I'm not sure what version you guys are using, but I just did a sweep today with a two projection datum curve. I did have some problems, but to solve it I swept the protrusion on one end of the curve and then swept it on the other end. It worked fine.
I created a 3d curve using an equation. then I split the curve into multiple segments. On some of the segments, the sweep works fine. On the other segments it refuses to do it. I am actually making one segment then using copy to reproduce the other segments. It won't copy because some of the segment trajectories are termed invalid.
BTW, to solve my problem, I'm using the swept blend feature and am blending two identical cross-sections. Is using Var Sec Swp better? If so, how would you do this? I've never used that feature before.
I don't know what I was thinking earlier. A regular sweep does work on 3D curves. If you want to specify a different trajectory for the section to be normal to then you use Var Sec Sweep. Your problem is probably with the curve segments not being fully tangent to eachother. Maybe turning up your model accuracy would help. Why are you spliting the curve anyway? Why not just one curve and one protrusion?
I am modelling a bridge with multiple cross-sections. The trajectories represent the different segments. The curve segments should be fully tangential since they are simply splits from the original cruve. My accuracy is generally maxed out at .0001 so that shouldn't be the problem.
There are several different cross-sections that get reused later. Hence the need for the copy function. I originally was just going to split the curve and make separate sweeps for all the sections. When I got the invalid trajectory error, I tried to find a better solution. Someone suggested that I use the swept blend function. I'm not sure exactly what he meant, so I just created the same section twice to blend them. Can you explain exactly how this swept blend feature works? I'm not really sure if I am doing this correctly. I get discrepancies because I create the first sketch, then import it to blend it with itself.

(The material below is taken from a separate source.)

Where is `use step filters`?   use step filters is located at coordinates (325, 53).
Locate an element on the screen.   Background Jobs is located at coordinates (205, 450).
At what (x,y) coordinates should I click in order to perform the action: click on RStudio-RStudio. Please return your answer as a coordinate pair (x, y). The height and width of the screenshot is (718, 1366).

I think your suggestion of using the var sec sweep mite be better. If I were to use this, what would I use as my x trajectory? The origin trajectory would just be the curve segment of the particular cross-section, rite?
If you want the cross section's to be parrallel, then you would use a Var Sec Sweep. Pick normal to origin traj. Sketch or select a straight line as your origin trajectory and The curve as your x-trajectory.

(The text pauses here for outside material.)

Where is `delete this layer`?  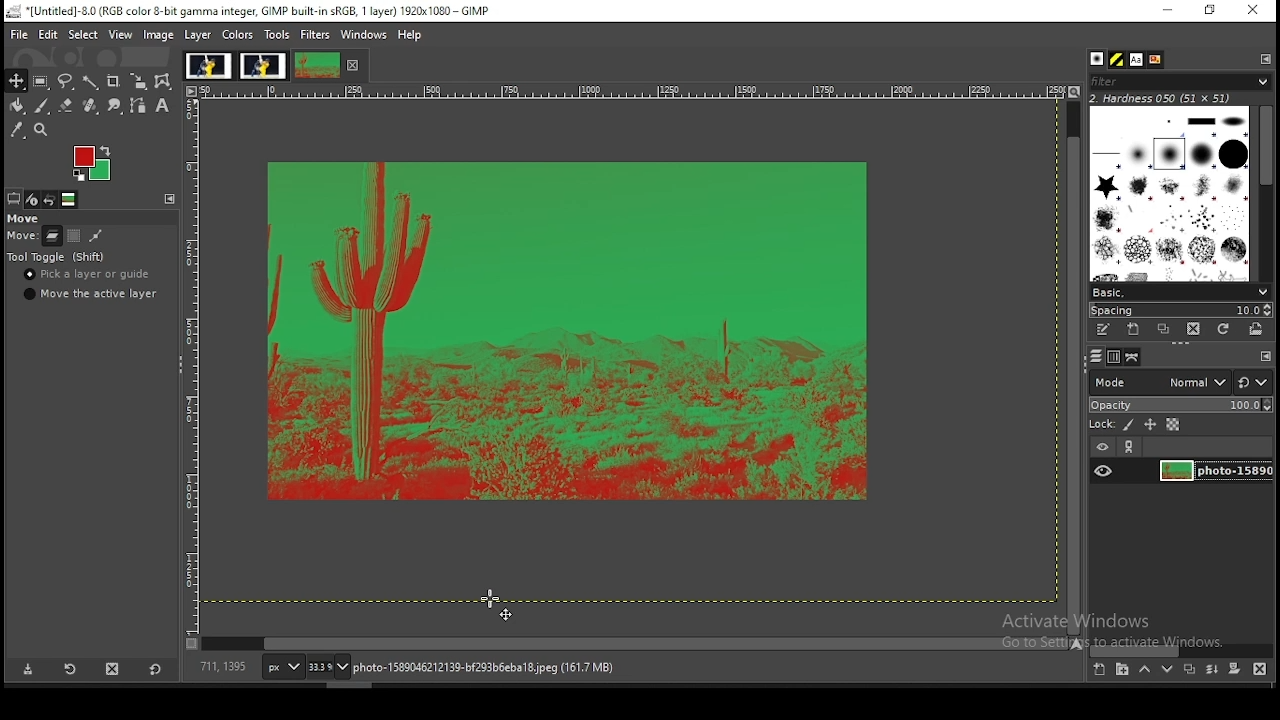 delete this layer is located at coordinates (1260, 668).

Otherwise use the swept blend. Select the entire curve chain as your trajectory. You will be prompted to sketch a section at each segment break. Import your section, and modify it to change accordingly at each sketch. Make sure your start arrow is in the same place in each sketch! You can skip segments if there is no geometry change, and even go back later and add more sections.

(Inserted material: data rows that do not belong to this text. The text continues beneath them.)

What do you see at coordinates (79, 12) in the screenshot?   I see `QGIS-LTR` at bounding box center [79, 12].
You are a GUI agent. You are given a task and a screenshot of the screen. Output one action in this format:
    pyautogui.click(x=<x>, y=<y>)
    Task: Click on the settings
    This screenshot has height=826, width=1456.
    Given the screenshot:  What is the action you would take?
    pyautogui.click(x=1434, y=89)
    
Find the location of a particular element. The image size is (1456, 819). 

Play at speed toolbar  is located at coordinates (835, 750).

Actually.... I can't create the whole bridge at once.... Pro E crashes when I have it at .0001 accuracy. I think it can't handle so much data at once. Besides, the cross-sections are really complicated. I say hollow because parts of them are. Each cross-section would need a lot of cuts to create the hollows.
For Var Sec Swp, does the sketch have to cross all the crosshairs? then I would have to create a plane tangential to the curve in order to make the origin trajectory.